US released 11 of 25 immigrants detained in Texas after border protest; 1 deported

By Associated Press, Published: October 29

EL PASO, Texas — U.S. immigration officials on Tuesday night released 11 of 25 people who were still detained after surrendering last month at the Texas-Mexico border to protest immigration policies.

Five of the 11 immigrants released were women. The releases came after one of the 25 — a Mexican woman — was deported. Immigration and Customs Enforcement said a judge determined Rocio Hernandez Perez, 23, was ineligible for immigration relief. No explanation was provided on her case.


Perez “was removed from the country,” ICE spokeswoman Leticia Zamarripa told The Associated Press. Raul Garcia, the Mexican consul for protection in El Paso, confirmed Perez was sent back to Mexico City.

“She is no longer here and we are heartbroken,” Israel Rodriguez, one of the other detainees, said in a phone call from the detention center.


Eleven, however, tasted freedom as they left ICE’s El Paso Processing Center about 7 p.m. MDT Tuesday. Protest organizers had been ordered to pick those released up by car. Instead of leaving immediately, the 11 left the vehicles as quickly as they had entered them so they could rejoice with each other. The center guards eventually shooed them off the property.
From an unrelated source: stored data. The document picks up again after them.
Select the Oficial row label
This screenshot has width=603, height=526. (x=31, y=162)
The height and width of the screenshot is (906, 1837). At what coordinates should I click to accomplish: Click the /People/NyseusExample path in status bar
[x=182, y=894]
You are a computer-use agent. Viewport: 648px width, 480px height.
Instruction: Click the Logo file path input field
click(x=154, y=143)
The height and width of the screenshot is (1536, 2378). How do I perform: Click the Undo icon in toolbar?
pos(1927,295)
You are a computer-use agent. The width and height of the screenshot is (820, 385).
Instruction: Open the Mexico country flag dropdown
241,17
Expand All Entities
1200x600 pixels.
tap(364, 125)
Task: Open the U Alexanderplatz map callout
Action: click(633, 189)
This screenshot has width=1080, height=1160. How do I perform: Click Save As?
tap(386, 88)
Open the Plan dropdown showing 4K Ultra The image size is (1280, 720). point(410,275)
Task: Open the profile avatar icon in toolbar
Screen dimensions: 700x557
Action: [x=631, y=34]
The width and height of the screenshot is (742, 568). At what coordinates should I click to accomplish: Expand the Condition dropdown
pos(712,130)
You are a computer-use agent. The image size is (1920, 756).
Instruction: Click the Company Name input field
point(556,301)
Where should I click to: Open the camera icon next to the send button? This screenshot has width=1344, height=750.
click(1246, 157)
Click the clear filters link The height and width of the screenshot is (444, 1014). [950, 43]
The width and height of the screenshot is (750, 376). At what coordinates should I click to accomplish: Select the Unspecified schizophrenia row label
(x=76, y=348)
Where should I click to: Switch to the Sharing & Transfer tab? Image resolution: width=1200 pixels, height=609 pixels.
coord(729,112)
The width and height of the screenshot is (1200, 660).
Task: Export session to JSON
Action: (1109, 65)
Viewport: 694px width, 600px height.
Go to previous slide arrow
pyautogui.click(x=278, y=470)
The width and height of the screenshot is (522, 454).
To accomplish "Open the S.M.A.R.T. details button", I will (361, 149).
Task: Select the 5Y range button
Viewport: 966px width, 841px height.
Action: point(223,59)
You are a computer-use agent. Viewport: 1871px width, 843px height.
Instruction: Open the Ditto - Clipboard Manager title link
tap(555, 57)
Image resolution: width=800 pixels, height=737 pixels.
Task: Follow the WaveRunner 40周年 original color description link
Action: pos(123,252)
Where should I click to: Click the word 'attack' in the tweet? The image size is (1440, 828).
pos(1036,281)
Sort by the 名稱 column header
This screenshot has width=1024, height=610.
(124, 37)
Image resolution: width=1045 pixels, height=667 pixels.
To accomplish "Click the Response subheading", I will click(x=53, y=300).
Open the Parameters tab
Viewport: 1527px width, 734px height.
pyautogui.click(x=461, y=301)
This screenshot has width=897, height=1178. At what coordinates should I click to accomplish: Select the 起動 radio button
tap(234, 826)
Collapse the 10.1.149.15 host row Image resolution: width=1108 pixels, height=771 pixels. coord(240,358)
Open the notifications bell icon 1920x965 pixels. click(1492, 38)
Former detainee Leonardo Contreras said it was a bittersweet victory.

“We should be happy, but we are saddened by the news of her deportation,” said the 33-year-old suburban New York City resident.


Contreras said he was a semester away from completing his civil engineering studies at Westchester Community College last year when he learned his father was dying of cancer at the family’s Guadalajara, Mexico, home. He was faced with the choice of staying in the United States and continuing his studies or returning to Mexico to be with his father in the last days of his life.


He chose being with his family, only to face huge obstacles to his return to the United States. Now that he was freed, he said his next step was to travel to Washington, D.C., to try to rally support for the 13 still in detention, eight of whom have failed the crucial immigration interview.


Sara Roman, the mother of one of the women released, said she was happy for her daughter. The Lancaster, S.C., woman said she was sad for those still in detention, however.


“They came here as children, and they didn’t have a say in it,” she said of their illegal entry into the United States. “They all deserve a chance.

They need to be here.”


The 25 were among 34 immigrants who crossed an international bridge from Mexico into Laredo on Sept. 30, knowing they did not have the legal status to enter the U.S. Nine of them were released previously: three parents and four children, an unaccompanied minor and the mother of a 4-year-old U.S. citizen with health problems.


The 25 detainees spent years in the U.S. after being brought to the country illegally as children and are asking that they now be allowed to return. They are part of a group of immigrants known as “dreamers,” in reference to the U.S. Dream Act bill that would grant permanent residency to students whose parents brought them to the U.S. illegally.


Local immigration attorney Carlos Spector, who represents more than 100 families of asylum seekers, lambasted the group.


“What they are doing plays into the anti-immigrant narrative that people (who claim the need for asylum in the U.S.) are just coming to fix their papers,” Spector said. “It’s tragic and sad that people are forced to take desperate measures, but you don’t use a desperate measure if it will hurt others.”